In the blue kitchen next door, Michael Jackson plays on the radio. A basket of clean washing rests on one counter top, a fish tank on another. Pinned to the toaster, a fridge magnet reads: "There's nothing wrong with me that a little chocolate won't fix."
Pupils who are further along in their treatment are allowed to bring meals in here to eat unsupervised. Though, as Ms Fisher points out, "those kids supervise each other better than anyone else can".
Katie jumps up from her seat in the schoolroom. "I'm going to have to go for snacks now, unfortunately," she says. "Snacks = terrifying and traumatic. But what happens in Rhodes Farm stays in Rhodes Farm, is how I see it," she adds, as she sprints out of the room.
The blonde girl with the enormous slippers returns to the blue kitchen. Again, she leans over the table; again, she picks the cupcake crumbs off her plate with one finger. It is the gesture of someone who believes in all or nothing, who has given herself permission to eat this time, but knows it may not last.
Her name is Florence Cullen-Davies, and she is 15. She weighed 5st 11lb when she was admitted, two and a half months ago; she was previously in hospital for five weeks.
"It's difficult to watch the weight come on," Florence says, and her words are slow and measured. "You feel very, very trapped. You try not to think about what you're eating, to block it out."
She shifts around in her seat, and once again it becomes apparent quite how slight she is. "But when I look at myself in the mirror and see the weight, it's horrible. At the beginning, I just felt like a heffalump. It feels like you're just going back to what you were trying to escape from, and that just seems so unfair."

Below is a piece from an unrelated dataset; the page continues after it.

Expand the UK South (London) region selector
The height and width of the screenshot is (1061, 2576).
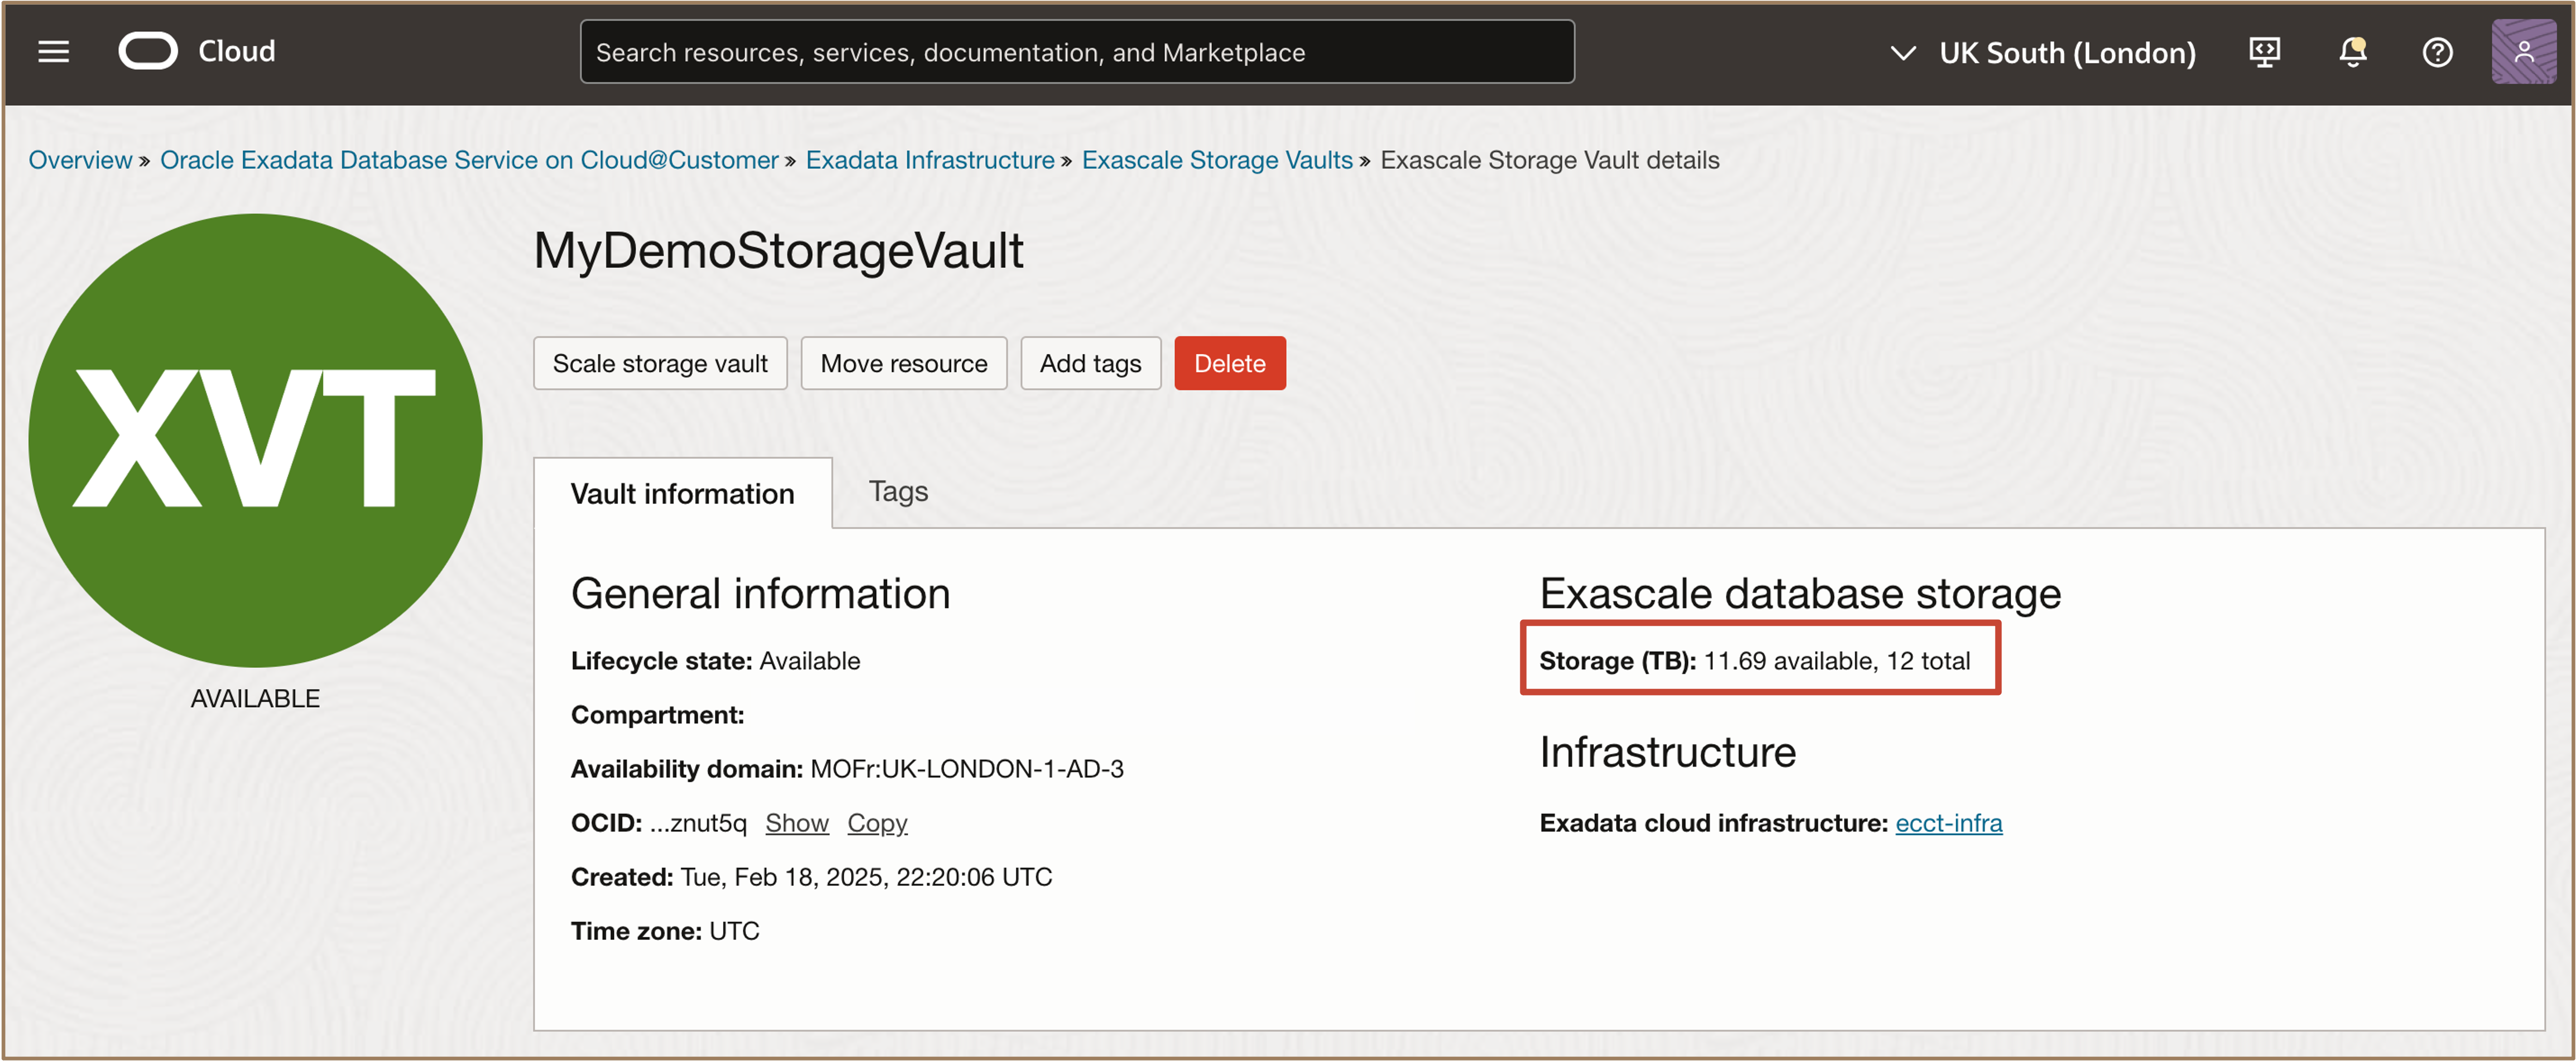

"It's so hard and horrible," she says. Her eyes are rimmed with red, and she gives the impression of being constantly on the verge of tears. "You hoped somehow something would happen, you could put on weight and not care, or not look like you looked before.
"But it just feels like a big waste of time and effort. You've sacrificed pretty much a whole year of school, friendships, family relationships. I'm a whole year behind on everything, basically. When I was not eating, at least I was succeeding at something. Now that's taken away, and I have nothing. Absolutely nothing." And she turns away, and returns to her plate of food.
Dealing with eating disorders
Beat, the charity for people with eating disorders and their families, offers a number of resources and training events to teaching professionals.
Its advice includes:
- Create a school policy around eating disorders.
- Take a whole-school approach looking at issues such as self-esteem, healthy eating and promoting sports.
- Consider an off-timetable day to promote well-being.
- Look at new ways to explore emotional literacy and healthy approaches to food and exercise in PSHE, science and PE.